When You Can’t Go Home

What It’s Like to be Young and Homeless

When You Cant Go Home

There are approximately 1.3 million youth living without a home on any given night in the U.S., according to research by The National Runaway Switchboard. Three years ago, Jarrod Jeffcoat, a sophomore at American University, was one of those youth.

Jeffcoat’s parents divorced when he was three and he was placed under the custody of his mother, who soon remarried a physically and sexually abusive man. When Jeffcoat turned 12 and was legally allowed to choose which parent to live with, he moved in with his father and stepmother in New Mexico. His stepmother turned out to be physically abusive as well, and attacked Jeffcoat on multiple occasions.

“It was a really unsafe, volatile home in New Mexico,” he said. “My dad knew about all of this, but he never really did anything.”

After the second time that Jeffcoat’s stepmother assaulted him, his father divorced the woman and remarried six months later.

 

Soon after, Jeffcoat learned his father got a job offer in Alaska, but didn’t know how seriously he was considering it. After leaving for a week-long school field trip, everything in his house had been packed up and his dad and step-mom were gone.

In a panic, he called his dad to find out what was going on.

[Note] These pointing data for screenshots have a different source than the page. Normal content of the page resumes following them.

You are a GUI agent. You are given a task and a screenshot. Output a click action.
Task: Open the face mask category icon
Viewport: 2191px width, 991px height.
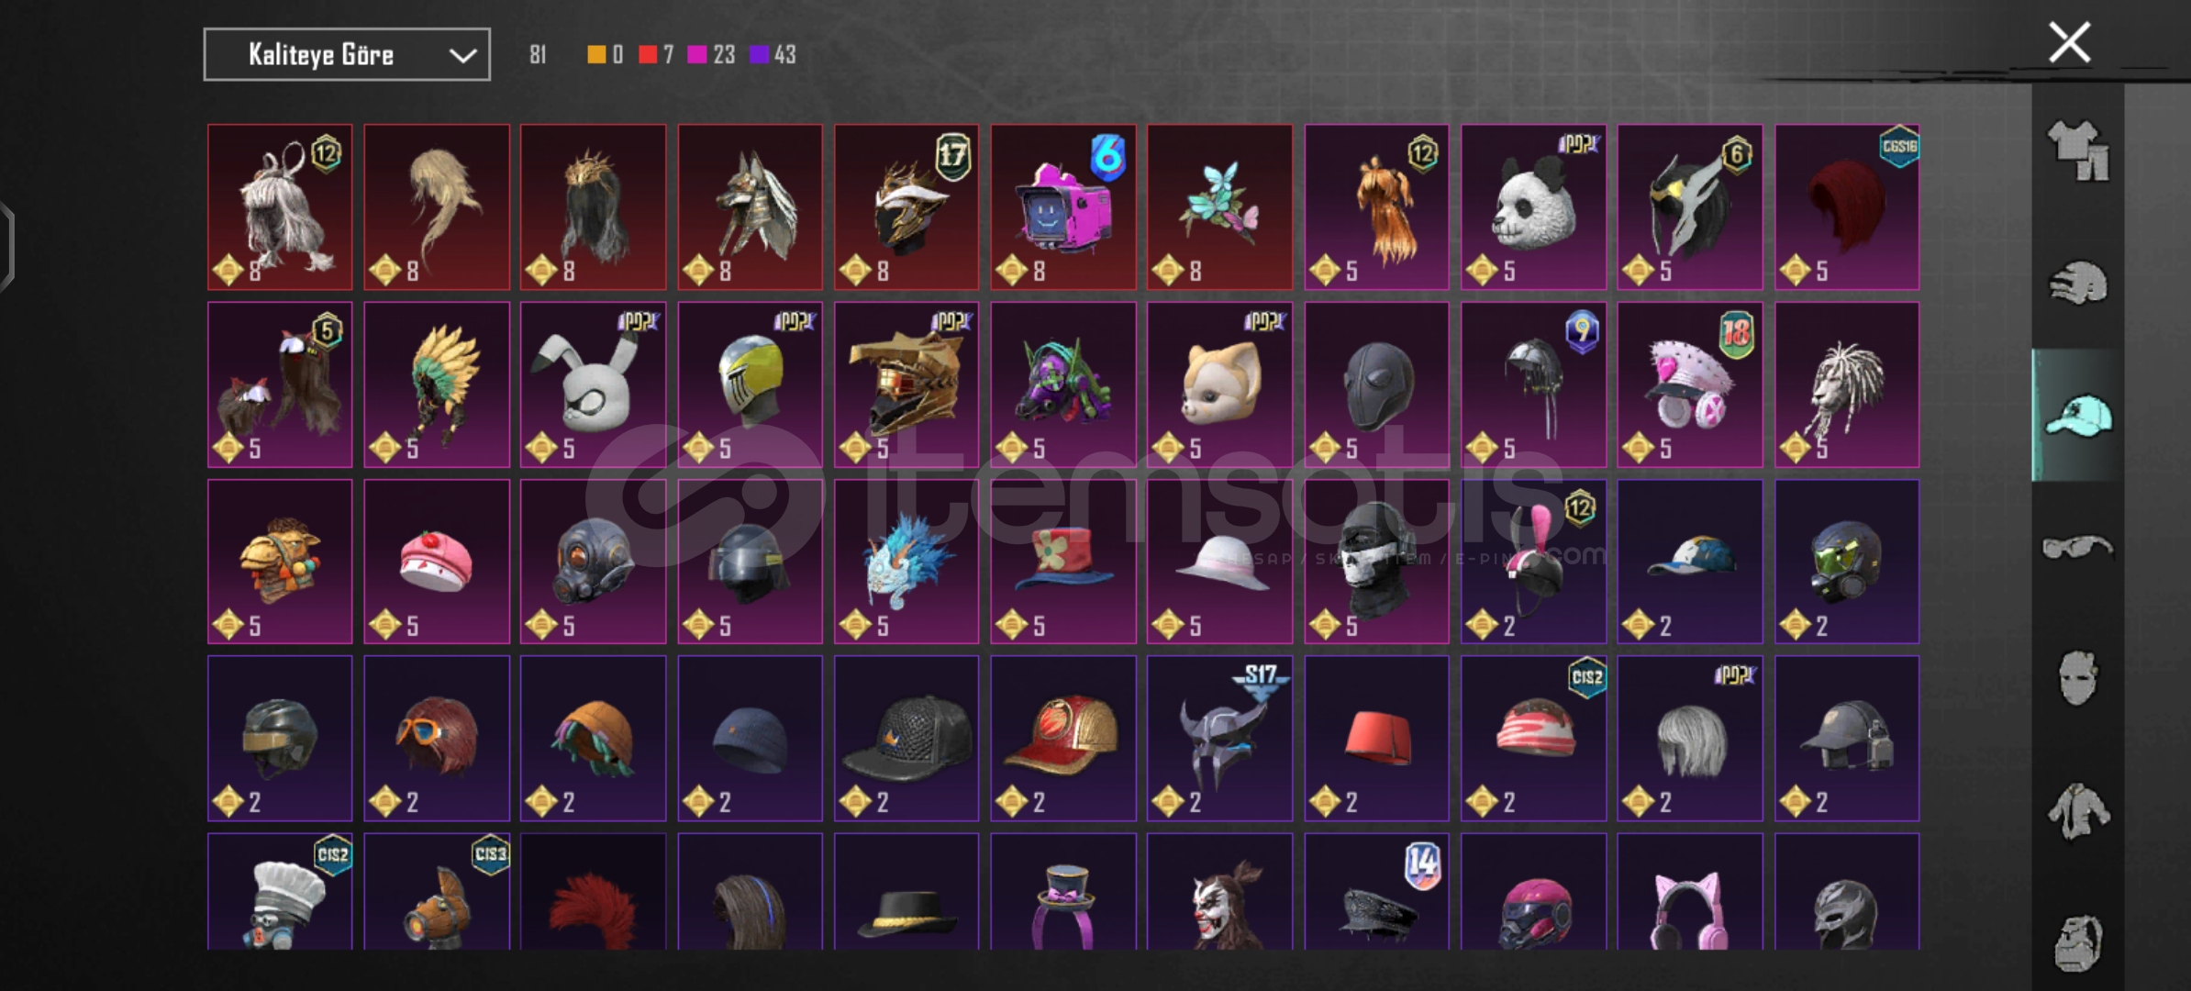click(2078, 679)
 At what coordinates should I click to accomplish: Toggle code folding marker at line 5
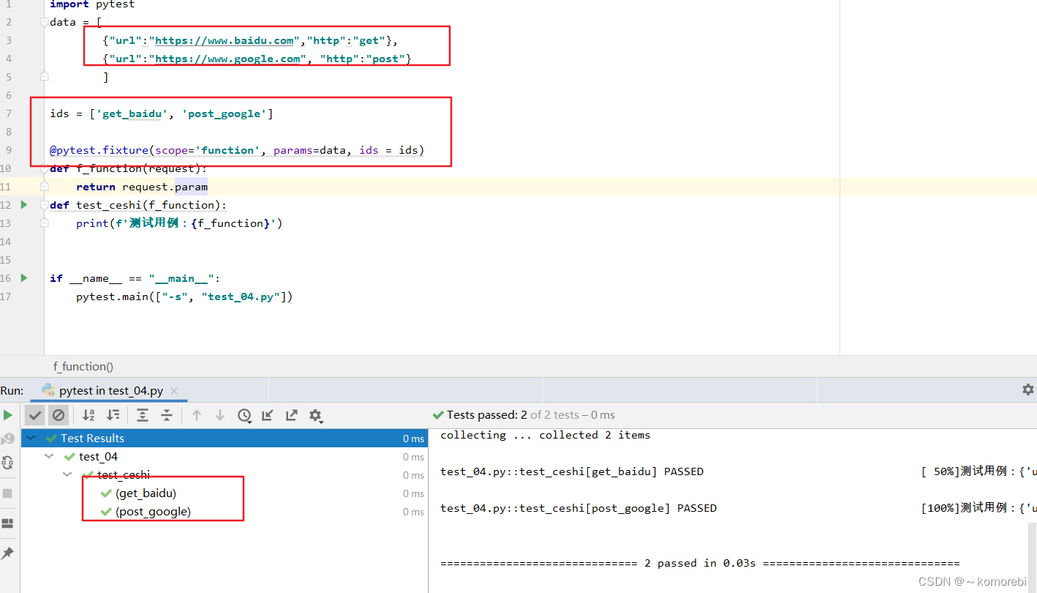pos(44,76)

It turned out his father had accepted the new job in Alaska, and Jeffcoat was not welcome to come with him.

“I was like ‘so you’re abandoning me?’ and he said ‘yeah, in a way,’” Jeffcoat said.

At this time, Jeffcoat’s mother had fled her abusive husband and was experiencing homelessness in Virginia Beach, VA, where she soon passed away. With his mother gone, Jeffcoat decided to stay in his father’s house while it was on the market. Eventually, the house sold and the utilities shut off and Jeffcoat was forced to leave. He told his school what was going on and they connected him with Child Protective Services, who sent him to a foster care center.

Jeffcoat said he has a hard time talking about the foster care center because the conditions were bad.

“It seemed as if the kids there had been there for so long that they had wilted,” he said. “The system itself had destroyed these kids. They were my age but they were completely different than I am.”

Jeffcoat eventually left the foster care center and couchsurfed for the rest of his senior year. Now that he’s a student at AU, he has stable housing during the school year. But, during the winter and summer, he has to find a friend to stay with or work enough to pay rent on his own.

Jeffcoat, and many of the youth he lived within the foster care center, belong to the 43 percent of youth who have experienced homelessness who reported experiencing abuse before becoming unhoused.

Lindsey Kahney is a Prevention Specialist for the National Runaway Safeline (NRS), a nonprofit that connects youth in crisis with the resources they need to stay safe and off the streets. She says that most of the youth who call for help report unsafe and volatile home lives.

“Family dynamics are the main reason most youth are calling,” Kahney said. “That doesn’t necessarily mean that there’s abuse going on, but emotional abuse and physical abuse are certainly up there as some of the issues that we talk about.”

NRS helps homeless youth find services in their area, whether it be a long-term shelter, transitional housing or even just a bed for the night. One such place that NRS would direct a young person experiencing homelessness is Covenant House.

Covenant House has shelters all across the nation, but in D.C. alone it houses over 100 homeless youth every night. Aside from providing emergency and transitional housing to un-sheltered youth, Covenant House provides meals, free clothing, personal hygiene products, career pathways training and case management, according to Kyle Whitehead, Covenant House Washington’s Communications Manager.

Jeffcoat said he wishes he had access to services like case management when he was homeless.

“It’s extremely isolating because you’re quite literally on your own,” he said. “I didn’t have a support network, and that’s really damaging to someone’s mental health because I had to rely on myself to get through everything.”

Private institutions like Covenant House have saved millions of teens from living on the streets. However, those working to end homelessness know that simply providing shelter for one night isn’t enough to end homelessness. Jennifer DiNicola, the Crisis Services Manager at NRS, thinks part of the solution is community organizations working together to provide the best services they can.

“We try to do out best to collaborate with other programs throughout the country because the more we support each other the more we can support the youth we work with,” she said.

Jason Sutton, the director of Career Pathways and Supportive Services at Covenant House, believes that providing education is another key way to help homeless youth find permanent housing solutions and have safe, healthy and productive futures.

“Part of our mission is providing education and career development opportunities to the kids who stay with us,” he said. “That way we can empower them to live their best lives beyond the shelter.”